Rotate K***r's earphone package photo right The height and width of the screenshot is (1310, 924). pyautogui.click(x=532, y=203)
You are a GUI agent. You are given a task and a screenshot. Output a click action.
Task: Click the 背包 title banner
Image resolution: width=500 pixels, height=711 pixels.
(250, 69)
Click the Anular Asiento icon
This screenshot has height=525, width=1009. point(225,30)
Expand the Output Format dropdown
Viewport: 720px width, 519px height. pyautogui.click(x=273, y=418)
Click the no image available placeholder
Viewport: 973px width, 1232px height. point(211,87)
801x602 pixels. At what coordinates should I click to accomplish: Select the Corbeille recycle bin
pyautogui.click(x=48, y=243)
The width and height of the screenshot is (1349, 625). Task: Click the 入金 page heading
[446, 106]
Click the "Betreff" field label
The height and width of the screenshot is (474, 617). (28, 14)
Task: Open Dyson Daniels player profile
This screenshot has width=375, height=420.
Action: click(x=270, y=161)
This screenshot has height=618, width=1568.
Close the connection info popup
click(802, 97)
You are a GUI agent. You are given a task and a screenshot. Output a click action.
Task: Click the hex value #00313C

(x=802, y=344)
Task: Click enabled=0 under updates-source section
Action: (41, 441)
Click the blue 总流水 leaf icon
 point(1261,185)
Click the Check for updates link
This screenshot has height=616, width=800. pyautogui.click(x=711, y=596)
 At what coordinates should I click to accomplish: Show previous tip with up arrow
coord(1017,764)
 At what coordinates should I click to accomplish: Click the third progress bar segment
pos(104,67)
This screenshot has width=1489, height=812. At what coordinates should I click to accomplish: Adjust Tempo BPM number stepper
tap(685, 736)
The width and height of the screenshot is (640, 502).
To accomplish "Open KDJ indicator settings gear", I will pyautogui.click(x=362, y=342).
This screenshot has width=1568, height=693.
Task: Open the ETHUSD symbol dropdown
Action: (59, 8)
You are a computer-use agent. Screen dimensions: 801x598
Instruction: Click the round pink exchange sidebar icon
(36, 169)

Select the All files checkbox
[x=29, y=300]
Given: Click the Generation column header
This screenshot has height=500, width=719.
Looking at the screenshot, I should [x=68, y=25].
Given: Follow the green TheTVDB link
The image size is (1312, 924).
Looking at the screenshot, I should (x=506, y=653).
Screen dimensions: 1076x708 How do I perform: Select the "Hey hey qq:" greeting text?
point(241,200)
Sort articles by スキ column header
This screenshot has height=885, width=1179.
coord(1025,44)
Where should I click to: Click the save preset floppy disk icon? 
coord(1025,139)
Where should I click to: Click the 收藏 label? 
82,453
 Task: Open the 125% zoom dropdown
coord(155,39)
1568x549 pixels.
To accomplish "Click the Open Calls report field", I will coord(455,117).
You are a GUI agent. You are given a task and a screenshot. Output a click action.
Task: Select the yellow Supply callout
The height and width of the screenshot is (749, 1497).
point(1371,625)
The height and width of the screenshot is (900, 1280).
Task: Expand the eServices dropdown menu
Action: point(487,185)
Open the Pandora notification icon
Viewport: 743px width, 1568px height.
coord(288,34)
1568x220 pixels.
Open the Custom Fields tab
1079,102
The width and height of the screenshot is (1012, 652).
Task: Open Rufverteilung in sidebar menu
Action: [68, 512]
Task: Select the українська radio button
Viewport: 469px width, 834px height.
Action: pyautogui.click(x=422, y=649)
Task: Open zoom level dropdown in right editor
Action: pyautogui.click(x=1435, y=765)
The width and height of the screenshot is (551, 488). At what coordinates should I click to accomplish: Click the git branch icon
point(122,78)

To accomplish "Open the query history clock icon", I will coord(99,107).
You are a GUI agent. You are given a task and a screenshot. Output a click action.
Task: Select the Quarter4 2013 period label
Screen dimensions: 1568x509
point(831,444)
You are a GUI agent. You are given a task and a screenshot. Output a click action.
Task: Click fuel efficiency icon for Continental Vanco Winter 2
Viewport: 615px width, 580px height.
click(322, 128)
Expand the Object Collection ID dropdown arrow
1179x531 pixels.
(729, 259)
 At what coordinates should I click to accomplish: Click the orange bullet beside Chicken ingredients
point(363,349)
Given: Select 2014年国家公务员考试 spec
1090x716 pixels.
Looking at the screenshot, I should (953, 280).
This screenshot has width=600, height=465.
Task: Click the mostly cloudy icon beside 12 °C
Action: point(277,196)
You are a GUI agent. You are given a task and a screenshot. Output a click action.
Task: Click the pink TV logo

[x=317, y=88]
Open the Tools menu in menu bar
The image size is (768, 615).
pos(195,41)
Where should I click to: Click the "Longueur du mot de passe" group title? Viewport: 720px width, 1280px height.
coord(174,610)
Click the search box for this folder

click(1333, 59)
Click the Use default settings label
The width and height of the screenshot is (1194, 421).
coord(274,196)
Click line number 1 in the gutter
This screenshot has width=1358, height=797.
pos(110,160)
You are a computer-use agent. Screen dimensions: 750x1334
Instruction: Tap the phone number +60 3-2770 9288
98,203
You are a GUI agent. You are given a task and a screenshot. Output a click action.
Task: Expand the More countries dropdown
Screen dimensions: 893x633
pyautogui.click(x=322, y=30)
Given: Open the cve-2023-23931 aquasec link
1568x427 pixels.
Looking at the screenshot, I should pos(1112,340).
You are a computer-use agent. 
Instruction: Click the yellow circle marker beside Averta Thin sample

■ ■ ■ ■

* **What to do**:
Whenever a line of the data includes the word "computer", show that line in full.

* **Response**:
You are a computer-use agent. Screen dimensions: 801x598
You are a computer-use agent. Screen dimensions: 750x1334
You are a computer-use agent. 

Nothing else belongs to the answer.